As part of its efforts to ensure that journalists are able to work in safety, UNESCO is participating in a research project on the effects of stress on the mental health of Spanish-speaking journalists working in conflict zones. The project, run by the Sunnybrook Health Sciences Center in Toronto, Ontario, Canada, evaluates psychological damage (post-traumatic stress disorder, substance abuse, depression) incurred; it focuses on Mexico because of the severe risks journalists face in the country. Results will be announced at the end of the year

== Reactions ==
Santiago's death prompted a strong international reaction.

Irina Bokova, who is the director-general of UNESCO, said: “I condemn the attack that caused the death of Luis Carlos Santiago Orozco and seriously injured Carlos Manuel Sanchez Colunga. Journalists and media professionals have already paid too high a price in this region. The open letter calling for an end to the violence published on the front page of El Diario, the newspaper for which these two photographers worked, illustrates the extent of the problem. It is vital that journalists be allowed to work safely, without fearing for their lives, so that Mexican society may enjoy the basic right of freedom of expression.”

His murder was also condemned by Aidan White, who is the general secretary of the International Federation of Journalists: "Journalists are on the front line in the war between government and drug and crime cartels. Unless the government can provide adequate protection to journalists, there is no hope for an end to organised crime in the country."

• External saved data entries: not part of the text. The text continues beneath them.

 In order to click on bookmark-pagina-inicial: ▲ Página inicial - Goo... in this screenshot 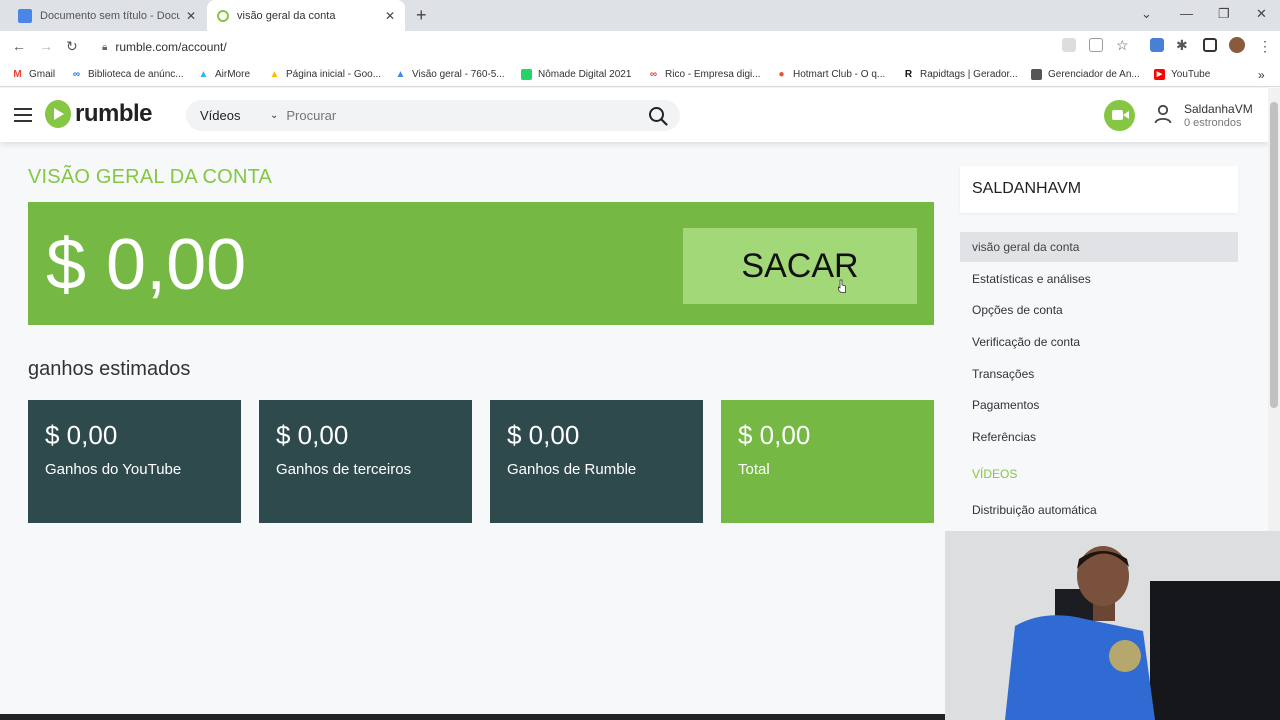, I will do `click(326, 74)`.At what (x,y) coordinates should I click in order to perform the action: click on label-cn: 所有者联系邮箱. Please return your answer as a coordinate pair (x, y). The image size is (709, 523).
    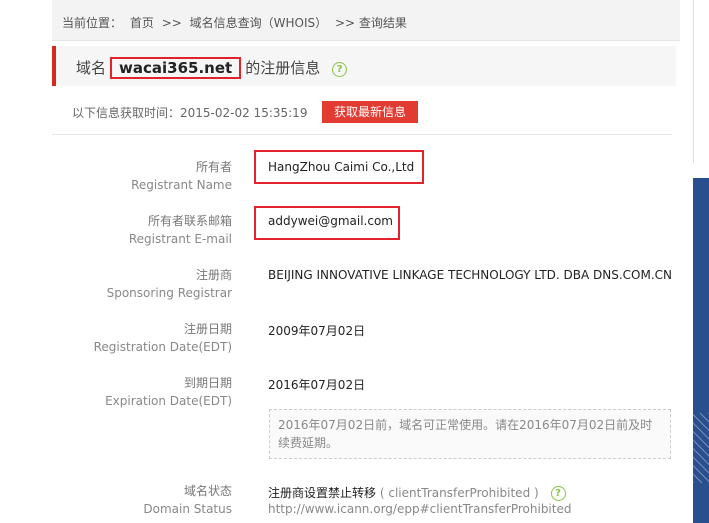
    Looking at the image, I should click on (190, 221).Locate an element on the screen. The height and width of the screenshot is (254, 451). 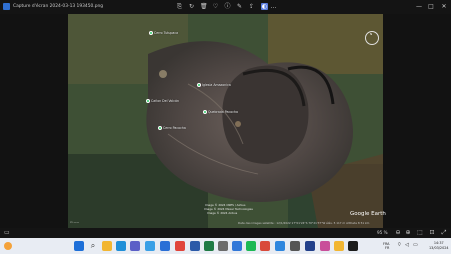
maximize-button: □ is located at coordinates (431, 6).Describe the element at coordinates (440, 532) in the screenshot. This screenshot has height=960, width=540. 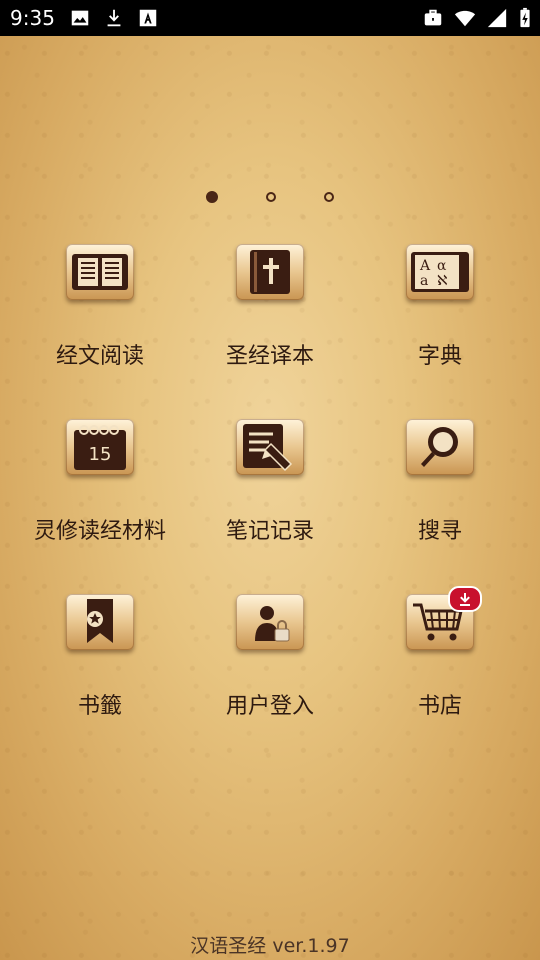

Investigative Reporters & Editors released a statement that acknowledged El Diaros continued role in reporting on crime when many newspapers have withheld information on account of concerns about safety. The statement said that Santiago was following in the tradition of Armando Rodríguez Carreón, who had been killed 13 November 2008, in Ciudad Juarez.

His death also prompted a heartfelt response, in Spanish, by a local comic book shop owner who had known Santiago from his time spent playing card games at the shop. The man says Santiago was a person who people looked up to, and his death was felt strongly amongst his circle of friends. Some friends even created a YouTube video memorial in his honor.

==The "Severed Head" Warning==
The staff of El Diaro were at Santiago's funeral when they found out that a severed head was atop a car nearby. They went to investigate and found the head along with the editorial about Luis Carlos Santiago's death in El Diaro. The newspaper responded with a bold headline on the front page – "What do you want from us?"—and an editorial in response.

== Career ==
Santiago was a trainee photographer, hired in May 2010 as an intern, and was about to be hired as a full-time employee on 20 September. He wasn't on duty at the time of his death. Santiago also worked as a DJ every once in a while.

== Personal ==
Santiago lived with his girlfriend for the two years before his death. His father spoke at his funeral, but his brothers were too upset to speak.

During his free time, Santiago was an avid cosplayer, which is a subculture of people who don costumes to represent figures and characters. He also frequented the CD Vine World Store and B-162 where he played the card game "Myths and Legends." In a letter written after his death, a fellow card game player described the young man as "bulky-haired." "Luis Carlos was a very versatile person in many aspects. He was also a D.J. [and] he was cosplayer, was photographer [for] The Newspaper of Juárez, and he did many other things. He was a person that lived like (many would have) liked to live." – Cuauhtémoc Guerrero, Chagolion Comics. Translated from Spanish.